Could you output the listing that follows exactly, without its images?

- SOURCE MATERIAL -
+ + + + + + +
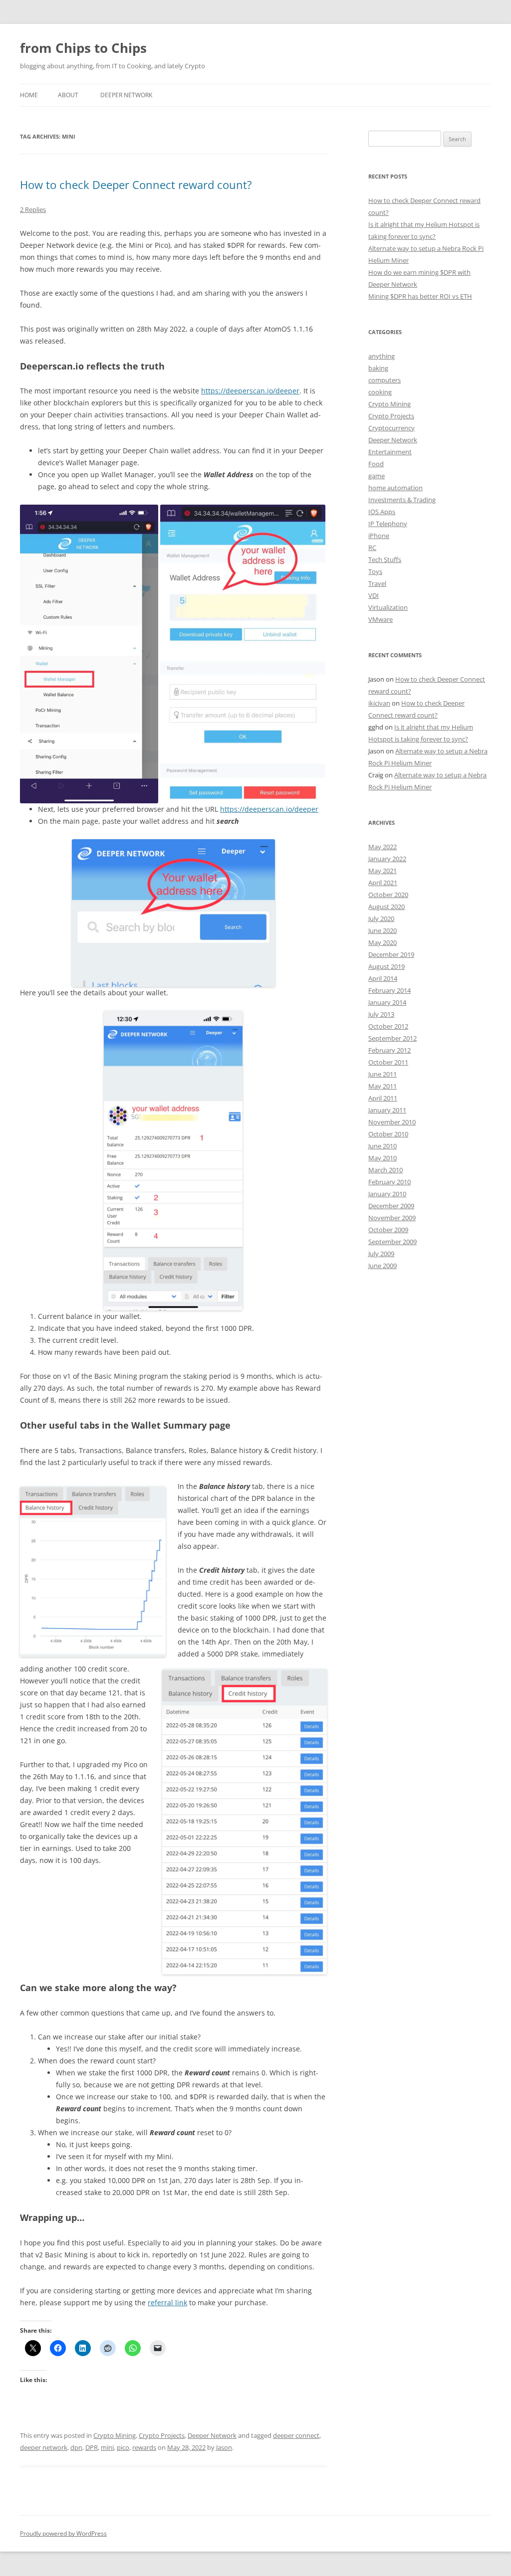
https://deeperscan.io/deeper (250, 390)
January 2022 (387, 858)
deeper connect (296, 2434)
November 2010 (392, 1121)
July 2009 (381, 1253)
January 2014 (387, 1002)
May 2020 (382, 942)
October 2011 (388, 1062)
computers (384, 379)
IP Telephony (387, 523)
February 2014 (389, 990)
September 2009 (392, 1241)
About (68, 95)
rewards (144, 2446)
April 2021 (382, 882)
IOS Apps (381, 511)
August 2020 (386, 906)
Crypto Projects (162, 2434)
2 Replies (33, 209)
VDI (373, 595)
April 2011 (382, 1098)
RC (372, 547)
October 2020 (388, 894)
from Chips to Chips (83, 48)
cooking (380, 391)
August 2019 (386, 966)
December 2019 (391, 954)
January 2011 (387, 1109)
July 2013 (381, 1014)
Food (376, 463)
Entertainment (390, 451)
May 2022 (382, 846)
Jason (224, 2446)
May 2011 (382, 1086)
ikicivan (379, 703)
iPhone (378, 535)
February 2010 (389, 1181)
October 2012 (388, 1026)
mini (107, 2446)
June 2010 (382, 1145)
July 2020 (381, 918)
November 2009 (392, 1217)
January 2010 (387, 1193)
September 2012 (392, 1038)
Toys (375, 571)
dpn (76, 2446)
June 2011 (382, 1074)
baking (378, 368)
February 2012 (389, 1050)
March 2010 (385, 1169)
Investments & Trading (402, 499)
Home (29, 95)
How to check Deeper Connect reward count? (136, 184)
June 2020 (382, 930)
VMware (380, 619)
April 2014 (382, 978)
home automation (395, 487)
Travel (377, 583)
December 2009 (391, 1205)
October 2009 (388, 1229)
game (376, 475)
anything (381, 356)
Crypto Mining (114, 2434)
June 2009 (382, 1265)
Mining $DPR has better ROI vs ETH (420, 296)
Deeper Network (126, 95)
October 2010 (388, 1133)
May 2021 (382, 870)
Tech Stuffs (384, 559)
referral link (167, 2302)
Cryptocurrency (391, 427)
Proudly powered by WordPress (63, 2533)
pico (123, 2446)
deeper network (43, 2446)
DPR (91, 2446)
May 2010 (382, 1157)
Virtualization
+ + + + + + +
- ANSWER FOR THE TASK -
https://deeperscan.io/deeper (250, 390)
January 2022 (387, 858)
deeper connect (296, 2434)
November 2010 (392, 1121)
July 2009 (381, 1253)
January 2014 (387, 1002)
May 2020 (382, 942)
October 2011 (388, 1062)
computers (384, 379)
IP Telephony (387, 523)
February 2014 (389, 990)
September 2009 (392, 1241)
About (68, 95)
rewards (144, 2446)
April 2021 (382, 882)
IOS Apps (381, 511)
August 2020 (386, 906)
Crypto Projects (162, 2434)
2 Replies (33, 209)
VDI (373, 595)
April 2011 (382, 1098)
RC (372, 547)
October 2020 (388, 894)
from Chips to Chips (83, 48)
cooking (380, 391)
August 2019 (386, 966)
December 2019 (391, 954)
January 2011 (387, 1109)
July 2013 (381, 1014)
Food (376, 463)
Entertainment (390, 451)
May 2022 (382, 846)
Jason (224, 2446)
May 2011 (382, 1086)
ikicivan (379, 703)
iPhone (378, 535)
February 2010 (389, 1181)
October 2012 (388, 1026)
mini (107, 2446)
June 2010 (382, 1145)
July 2020 (381, 918)
November 2009 (392, 1217)
January 2010 (387, 1193)
September 2012 (392, 1038)
Toys (375, 571)
dpn (76, 2446)
June 2011 (382, 1074)
baking (378, 368)
February 2012 (389, 1050)
March 2010 (385, 1169)
Investments & Trading (402, 499)
Home (29, 95)
How to check Deeper Connect reward count? (136, 184)
June 2020 (382, 930)
VMware (380, 619)
April 2014 (382, 978)
home automation (395, 487)
Travel (377, 583)
December 2009 (391, 1205)
October 2009 (388, 1229)
game (376, 475)
anything (381, 356)
Crypto Mining (114, 2434)
June 2009 (382, 1265)
Mining $DPR has better ROI vs ETH (420, 296)
Deeper Network (126, 95)
October 2010 (388, 1133)
May 2021 (382, 870)
Tech Stuffs (384, 559)
referral link (167, 2302)
Cryptocurrency (391, 427)
Proudly powered by WordPress (63, 2533)
pico (123, 2446)
deeper network (43, 2446)
DPR (91, 2446)
May 2010 (382, 1157)
Virtualization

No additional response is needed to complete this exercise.